*ACTIVITY*
Repeat each record below exactly as it is written.

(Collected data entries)
+ + + + + + +

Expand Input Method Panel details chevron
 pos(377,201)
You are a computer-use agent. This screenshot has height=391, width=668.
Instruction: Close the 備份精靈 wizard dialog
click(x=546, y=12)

+ + + + + + +

*ANSWER BOX*
Expand Input Method Panel details chevron
 pos(377,201)
You are a computer-use agent. This screenshot has height=391, width=668.
Instruction: Close the 備份精靈 wizard dialog
click(x=546, y=12)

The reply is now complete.